* _What is needed_
Pick the lines holding the string "title" out of the records and copy them.

* _Given data_
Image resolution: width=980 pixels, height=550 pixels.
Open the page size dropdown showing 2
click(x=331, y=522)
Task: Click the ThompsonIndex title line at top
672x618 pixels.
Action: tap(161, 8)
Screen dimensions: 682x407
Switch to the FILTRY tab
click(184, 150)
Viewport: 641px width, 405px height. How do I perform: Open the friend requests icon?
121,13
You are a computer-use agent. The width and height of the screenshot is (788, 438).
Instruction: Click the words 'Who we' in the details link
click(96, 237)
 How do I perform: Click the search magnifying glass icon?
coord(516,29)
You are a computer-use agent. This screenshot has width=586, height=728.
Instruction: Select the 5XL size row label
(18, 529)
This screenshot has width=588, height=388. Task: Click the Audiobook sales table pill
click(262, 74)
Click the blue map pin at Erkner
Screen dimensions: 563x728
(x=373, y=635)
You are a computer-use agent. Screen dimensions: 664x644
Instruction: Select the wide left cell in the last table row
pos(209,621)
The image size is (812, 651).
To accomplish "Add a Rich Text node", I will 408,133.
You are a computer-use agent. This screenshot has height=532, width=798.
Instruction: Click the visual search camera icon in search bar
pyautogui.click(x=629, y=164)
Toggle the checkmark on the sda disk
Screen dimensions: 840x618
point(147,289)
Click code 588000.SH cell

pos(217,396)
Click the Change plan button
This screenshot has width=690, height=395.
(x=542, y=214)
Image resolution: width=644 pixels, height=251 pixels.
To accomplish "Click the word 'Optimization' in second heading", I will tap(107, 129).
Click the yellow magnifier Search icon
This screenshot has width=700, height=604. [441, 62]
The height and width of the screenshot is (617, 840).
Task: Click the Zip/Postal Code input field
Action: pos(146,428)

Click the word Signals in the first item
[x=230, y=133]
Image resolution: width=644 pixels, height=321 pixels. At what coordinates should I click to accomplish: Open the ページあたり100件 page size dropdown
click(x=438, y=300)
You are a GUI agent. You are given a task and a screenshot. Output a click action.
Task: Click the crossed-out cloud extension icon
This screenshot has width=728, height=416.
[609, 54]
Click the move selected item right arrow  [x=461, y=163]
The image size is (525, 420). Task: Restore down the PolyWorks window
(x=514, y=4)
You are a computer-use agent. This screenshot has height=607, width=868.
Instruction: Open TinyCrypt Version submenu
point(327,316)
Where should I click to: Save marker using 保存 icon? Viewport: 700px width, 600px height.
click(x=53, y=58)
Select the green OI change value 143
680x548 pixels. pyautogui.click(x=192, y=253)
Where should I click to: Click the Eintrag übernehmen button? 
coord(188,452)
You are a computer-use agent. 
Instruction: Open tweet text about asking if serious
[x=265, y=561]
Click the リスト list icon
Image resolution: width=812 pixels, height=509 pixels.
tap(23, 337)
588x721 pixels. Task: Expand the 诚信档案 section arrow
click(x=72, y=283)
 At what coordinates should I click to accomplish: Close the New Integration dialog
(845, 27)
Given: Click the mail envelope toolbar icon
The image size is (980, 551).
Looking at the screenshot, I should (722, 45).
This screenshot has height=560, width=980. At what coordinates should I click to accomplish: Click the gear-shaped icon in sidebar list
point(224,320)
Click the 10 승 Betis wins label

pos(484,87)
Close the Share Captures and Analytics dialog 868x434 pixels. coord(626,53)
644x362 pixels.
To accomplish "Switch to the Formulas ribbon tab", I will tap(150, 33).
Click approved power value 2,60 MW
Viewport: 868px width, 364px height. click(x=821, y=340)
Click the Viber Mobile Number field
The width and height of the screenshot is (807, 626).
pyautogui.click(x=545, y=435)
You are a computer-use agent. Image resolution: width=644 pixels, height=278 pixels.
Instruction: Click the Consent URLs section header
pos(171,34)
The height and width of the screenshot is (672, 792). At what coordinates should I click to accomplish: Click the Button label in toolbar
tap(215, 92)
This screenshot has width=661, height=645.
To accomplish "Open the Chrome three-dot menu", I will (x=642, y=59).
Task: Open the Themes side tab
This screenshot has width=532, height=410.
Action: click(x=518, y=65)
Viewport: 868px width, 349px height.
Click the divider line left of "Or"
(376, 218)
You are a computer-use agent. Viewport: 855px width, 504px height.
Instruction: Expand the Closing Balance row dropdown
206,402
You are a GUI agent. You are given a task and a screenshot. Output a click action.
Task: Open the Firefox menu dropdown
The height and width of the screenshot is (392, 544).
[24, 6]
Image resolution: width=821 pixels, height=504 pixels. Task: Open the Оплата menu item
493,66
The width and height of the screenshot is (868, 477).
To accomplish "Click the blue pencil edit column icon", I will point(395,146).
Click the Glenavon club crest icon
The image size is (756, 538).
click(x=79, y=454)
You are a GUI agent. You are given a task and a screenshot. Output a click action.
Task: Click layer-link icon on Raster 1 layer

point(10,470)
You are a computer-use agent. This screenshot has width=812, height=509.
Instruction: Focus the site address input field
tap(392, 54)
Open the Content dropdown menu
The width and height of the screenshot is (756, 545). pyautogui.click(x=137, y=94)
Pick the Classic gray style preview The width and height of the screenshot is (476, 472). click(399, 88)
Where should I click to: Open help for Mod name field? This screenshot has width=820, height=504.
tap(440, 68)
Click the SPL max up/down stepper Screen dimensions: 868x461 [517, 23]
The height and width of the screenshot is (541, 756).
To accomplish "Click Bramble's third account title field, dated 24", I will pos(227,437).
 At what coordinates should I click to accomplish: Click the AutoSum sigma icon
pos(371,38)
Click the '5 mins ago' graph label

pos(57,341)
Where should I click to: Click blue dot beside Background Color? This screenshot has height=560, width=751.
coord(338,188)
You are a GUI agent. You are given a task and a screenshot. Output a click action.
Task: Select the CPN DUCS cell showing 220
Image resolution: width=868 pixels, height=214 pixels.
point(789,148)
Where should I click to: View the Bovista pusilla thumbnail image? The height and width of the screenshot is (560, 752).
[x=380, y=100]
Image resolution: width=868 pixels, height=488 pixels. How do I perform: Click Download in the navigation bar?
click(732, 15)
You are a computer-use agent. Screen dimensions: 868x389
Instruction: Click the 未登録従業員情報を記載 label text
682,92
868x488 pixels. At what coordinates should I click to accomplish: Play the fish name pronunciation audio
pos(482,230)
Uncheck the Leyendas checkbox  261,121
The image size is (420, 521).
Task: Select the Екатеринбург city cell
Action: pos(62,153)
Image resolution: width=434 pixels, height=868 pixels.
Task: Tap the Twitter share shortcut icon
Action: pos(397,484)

* _Written reply_
Task: Click the ThompsonIndex title line at top
To accomplish "Click Bramble's third account title field, dated 24", I will pos(227,437).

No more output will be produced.